Stored data:
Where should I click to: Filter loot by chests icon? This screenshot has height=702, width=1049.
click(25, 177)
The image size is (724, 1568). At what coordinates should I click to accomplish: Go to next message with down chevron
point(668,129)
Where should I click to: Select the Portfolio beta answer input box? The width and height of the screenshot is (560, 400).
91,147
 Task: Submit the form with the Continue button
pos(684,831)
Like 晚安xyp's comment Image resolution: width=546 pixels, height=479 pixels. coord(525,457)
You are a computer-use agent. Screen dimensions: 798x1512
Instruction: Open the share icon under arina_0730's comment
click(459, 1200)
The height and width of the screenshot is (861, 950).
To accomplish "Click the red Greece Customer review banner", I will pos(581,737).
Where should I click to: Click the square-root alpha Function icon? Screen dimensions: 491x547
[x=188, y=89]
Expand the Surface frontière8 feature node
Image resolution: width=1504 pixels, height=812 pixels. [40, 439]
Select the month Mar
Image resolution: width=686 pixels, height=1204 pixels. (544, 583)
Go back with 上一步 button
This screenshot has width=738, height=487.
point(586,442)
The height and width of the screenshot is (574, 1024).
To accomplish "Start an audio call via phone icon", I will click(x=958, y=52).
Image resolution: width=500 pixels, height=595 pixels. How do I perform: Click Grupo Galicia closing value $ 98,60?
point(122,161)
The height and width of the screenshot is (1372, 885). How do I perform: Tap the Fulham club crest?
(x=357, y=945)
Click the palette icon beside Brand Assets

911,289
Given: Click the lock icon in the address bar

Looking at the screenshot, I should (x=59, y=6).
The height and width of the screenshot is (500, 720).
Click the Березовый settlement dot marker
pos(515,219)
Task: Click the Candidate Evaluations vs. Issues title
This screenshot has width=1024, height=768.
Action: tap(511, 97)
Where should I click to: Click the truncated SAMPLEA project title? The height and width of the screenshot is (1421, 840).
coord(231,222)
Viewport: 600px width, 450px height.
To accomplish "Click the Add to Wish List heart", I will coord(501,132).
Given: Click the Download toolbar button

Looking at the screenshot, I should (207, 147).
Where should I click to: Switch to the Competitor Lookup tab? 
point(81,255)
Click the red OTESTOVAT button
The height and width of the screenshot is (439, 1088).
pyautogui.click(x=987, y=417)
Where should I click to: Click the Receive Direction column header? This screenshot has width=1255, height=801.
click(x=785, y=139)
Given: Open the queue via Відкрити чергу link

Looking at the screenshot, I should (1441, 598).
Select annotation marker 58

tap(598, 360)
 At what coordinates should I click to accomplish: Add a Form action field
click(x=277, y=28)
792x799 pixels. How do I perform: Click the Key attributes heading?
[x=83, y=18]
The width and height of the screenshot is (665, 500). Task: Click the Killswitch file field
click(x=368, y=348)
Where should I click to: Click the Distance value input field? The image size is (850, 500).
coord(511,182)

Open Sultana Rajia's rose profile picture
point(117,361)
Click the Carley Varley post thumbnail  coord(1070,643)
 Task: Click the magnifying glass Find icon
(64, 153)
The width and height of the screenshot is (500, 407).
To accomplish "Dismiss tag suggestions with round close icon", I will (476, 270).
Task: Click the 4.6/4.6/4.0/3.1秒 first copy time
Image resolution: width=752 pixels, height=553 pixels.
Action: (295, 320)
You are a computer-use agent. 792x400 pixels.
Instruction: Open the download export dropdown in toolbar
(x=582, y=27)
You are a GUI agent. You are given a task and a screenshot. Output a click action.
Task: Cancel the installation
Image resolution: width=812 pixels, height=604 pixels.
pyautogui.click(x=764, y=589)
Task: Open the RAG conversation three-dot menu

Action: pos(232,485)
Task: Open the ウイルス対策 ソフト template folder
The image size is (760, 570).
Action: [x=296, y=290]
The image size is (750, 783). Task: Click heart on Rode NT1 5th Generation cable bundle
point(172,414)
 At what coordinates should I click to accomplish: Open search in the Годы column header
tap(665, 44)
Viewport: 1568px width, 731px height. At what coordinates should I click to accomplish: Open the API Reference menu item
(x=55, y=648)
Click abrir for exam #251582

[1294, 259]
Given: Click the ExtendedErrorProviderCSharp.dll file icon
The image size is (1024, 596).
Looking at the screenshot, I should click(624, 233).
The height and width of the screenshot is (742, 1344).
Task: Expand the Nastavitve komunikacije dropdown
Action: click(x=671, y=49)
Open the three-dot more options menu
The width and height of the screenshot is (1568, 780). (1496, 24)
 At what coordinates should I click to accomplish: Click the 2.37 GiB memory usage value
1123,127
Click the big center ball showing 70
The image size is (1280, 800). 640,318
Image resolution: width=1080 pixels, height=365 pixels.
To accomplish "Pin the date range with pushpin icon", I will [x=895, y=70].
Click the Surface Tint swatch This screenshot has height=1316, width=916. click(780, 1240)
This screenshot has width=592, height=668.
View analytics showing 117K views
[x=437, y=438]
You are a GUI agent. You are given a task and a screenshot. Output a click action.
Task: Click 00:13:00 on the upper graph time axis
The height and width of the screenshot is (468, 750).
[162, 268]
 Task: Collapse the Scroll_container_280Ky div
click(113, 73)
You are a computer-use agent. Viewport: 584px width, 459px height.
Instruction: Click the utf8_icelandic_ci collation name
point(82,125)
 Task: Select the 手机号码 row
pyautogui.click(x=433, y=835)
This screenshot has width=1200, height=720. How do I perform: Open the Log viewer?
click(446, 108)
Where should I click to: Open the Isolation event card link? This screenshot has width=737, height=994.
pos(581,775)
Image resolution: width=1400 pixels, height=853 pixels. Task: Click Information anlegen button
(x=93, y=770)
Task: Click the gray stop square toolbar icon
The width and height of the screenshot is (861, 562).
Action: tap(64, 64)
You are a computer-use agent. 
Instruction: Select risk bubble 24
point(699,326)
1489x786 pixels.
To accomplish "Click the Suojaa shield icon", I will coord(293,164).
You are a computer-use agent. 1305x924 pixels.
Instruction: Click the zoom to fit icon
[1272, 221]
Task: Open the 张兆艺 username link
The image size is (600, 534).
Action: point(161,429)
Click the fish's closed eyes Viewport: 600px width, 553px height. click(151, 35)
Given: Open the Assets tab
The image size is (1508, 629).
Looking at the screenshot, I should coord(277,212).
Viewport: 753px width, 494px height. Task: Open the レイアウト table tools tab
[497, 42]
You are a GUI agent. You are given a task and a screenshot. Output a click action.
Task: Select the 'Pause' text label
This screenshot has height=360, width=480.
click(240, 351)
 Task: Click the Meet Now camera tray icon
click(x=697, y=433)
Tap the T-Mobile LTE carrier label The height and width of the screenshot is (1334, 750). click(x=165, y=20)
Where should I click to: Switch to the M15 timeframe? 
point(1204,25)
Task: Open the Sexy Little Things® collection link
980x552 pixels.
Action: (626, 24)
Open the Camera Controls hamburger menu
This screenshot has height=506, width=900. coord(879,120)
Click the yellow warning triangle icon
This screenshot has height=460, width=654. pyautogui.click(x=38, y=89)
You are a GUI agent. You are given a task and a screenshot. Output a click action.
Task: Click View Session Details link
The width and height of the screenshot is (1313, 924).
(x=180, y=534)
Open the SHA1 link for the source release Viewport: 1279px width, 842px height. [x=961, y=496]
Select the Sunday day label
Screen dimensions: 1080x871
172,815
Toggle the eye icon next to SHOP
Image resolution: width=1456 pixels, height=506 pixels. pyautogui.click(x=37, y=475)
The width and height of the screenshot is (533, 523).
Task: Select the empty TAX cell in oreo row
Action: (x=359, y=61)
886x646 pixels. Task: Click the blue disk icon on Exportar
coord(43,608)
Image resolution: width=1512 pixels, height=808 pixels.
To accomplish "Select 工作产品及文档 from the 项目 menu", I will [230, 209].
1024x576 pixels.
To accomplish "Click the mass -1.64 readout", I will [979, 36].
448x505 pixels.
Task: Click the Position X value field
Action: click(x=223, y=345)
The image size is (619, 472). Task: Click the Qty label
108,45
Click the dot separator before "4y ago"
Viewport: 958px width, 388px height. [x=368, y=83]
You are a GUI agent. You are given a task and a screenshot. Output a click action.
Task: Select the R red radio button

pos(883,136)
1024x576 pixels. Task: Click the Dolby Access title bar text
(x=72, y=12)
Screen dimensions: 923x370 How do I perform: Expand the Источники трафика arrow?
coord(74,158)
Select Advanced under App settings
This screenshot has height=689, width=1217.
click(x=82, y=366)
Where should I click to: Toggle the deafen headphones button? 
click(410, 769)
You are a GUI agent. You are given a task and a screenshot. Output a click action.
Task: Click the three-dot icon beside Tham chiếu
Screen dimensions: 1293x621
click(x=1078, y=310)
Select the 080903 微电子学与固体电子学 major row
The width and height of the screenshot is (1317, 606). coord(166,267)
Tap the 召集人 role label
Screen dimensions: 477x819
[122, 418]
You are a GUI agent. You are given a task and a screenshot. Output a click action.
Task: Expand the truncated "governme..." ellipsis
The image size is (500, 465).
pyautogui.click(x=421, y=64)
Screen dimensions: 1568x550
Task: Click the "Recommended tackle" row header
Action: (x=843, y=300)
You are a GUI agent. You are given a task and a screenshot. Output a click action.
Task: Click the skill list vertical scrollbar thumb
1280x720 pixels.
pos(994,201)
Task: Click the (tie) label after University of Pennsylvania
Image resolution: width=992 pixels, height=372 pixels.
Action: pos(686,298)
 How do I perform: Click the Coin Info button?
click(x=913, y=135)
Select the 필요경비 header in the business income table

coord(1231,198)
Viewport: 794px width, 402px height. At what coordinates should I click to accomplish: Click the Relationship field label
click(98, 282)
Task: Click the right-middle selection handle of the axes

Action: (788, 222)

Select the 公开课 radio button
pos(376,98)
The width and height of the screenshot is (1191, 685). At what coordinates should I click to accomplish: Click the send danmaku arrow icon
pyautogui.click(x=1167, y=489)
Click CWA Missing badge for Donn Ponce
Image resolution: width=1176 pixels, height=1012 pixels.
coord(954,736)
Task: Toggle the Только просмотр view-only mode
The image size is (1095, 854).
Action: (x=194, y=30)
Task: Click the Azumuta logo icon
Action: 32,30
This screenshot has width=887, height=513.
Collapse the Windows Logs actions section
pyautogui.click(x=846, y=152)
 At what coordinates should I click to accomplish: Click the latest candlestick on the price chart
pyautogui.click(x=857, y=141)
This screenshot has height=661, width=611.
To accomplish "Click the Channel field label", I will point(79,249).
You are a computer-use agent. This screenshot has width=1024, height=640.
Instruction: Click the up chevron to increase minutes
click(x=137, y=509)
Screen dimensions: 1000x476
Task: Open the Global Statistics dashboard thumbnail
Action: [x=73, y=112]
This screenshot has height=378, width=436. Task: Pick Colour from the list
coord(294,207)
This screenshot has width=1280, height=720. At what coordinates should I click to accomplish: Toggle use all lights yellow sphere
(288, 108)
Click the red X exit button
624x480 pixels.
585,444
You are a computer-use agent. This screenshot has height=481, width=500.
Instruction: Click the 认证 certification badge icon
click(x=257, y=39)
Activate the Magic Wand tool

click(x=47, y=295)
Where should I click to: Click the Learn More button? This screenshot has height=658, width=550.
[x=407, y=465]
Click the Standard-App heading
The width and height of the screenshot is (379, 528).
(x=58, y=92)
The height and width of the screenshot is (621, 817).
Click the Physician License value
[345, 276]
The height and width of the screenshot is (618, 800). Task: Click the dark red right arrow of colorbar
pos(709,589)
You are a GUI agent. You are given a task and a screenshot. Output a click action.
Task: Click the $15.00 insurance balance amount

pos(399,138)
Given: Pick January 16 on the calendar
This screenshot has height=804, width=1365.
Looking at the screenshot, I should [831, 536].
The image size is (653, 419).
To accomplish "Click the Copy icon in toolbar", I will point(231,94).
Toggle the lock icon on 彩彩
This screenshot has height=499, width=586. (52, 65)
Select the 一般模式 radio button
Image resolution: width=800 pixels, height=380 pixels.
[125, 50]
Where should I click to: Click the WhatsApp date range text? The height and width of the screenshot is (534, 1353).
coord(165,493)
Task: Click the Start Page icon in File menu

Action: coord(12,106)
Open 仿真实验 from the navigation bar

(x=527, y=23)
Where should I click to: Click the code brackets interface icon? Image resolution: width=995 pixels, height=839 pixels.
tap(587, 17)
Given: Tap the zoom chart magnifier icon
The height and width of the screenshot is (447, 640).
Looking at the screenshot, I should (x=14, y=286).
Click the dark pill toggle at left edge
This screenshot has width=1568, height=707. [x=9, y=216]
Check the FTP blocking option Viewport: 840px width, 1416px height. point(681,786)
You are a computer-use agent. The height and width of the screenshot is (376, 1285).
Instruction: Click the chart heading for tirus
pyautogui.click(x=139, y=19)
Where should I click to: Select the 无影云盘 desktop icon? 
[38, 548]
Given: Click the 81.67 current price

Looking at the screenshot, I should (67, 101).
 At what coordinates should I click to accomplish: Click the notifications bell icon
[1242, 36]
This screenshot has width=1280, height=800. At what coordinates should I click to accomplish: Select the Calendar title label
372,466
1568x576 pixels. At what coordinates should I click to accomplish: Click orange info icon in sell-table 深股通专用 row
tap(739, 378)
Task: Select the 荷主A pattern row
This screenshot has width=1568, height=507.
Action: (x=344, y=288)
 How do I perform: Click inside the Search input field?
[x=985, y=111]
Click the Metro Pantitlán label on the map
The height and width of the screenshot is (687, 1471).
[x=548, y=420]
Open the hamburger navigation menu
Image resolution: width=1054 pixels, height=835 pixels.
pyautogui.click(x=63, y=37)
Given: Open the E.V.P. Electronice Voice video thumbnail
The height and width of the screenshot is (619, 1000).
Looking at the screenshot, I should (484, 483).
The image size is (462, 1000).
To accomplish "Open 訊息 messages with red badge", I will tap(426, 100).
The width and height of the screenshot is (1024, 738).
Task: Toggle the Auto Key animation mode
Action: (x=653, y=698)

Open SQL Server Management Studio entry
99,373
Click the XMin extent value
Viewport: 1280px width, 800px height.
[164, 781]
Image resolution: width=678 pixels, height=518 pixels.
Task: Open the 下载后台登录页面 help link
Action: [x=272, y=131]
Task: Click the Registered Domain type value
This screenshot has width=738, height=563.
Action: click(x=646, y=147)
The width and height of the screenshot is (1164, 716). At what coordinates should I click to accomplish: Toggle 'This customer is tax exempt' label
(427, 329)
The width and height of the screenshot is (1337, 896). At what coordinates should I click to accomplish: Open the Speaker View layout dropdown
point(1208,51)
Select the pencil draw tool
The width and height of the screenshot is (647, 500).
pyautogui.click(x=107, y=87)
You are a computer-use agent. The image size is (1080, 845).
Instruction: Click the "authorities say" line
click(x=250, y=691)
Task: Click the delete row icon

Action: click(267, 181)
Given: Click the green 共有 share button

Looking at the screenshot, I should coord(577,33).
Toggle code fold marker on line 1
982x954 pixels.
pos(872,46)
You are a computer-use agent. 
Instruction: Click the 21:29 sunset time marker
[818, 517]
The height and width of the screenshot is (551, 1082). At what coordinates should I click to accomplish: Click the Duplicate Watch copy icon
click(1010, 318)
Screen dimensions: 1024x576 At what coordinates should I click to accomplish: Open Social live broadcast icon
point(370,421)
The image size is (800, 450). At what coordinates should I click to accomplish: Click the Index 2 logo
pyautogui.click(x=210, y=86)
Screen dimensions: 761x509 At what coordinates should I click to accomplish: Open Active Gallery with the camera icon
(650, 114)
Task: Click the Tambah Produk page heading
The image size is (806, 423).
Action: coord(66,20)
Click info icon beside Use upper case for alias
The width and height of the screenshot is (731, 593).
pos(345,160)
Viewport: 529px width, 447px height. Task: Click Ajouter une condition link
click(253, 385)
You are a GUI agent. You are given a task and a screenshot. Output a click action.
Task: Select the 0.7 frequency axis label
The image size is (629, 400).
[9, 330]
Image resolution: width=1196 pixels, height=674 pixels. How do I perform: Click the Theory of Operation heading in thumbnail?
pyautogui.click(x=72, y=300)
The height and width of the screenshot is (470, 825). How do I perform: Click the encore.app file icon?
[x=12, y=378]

Activity:
Copy out each line of the records where the string "upper" appears.

Exercise result:
Task: Click 00:13:00 on the upper graph time axis
Click info icon beside Use upper case for alias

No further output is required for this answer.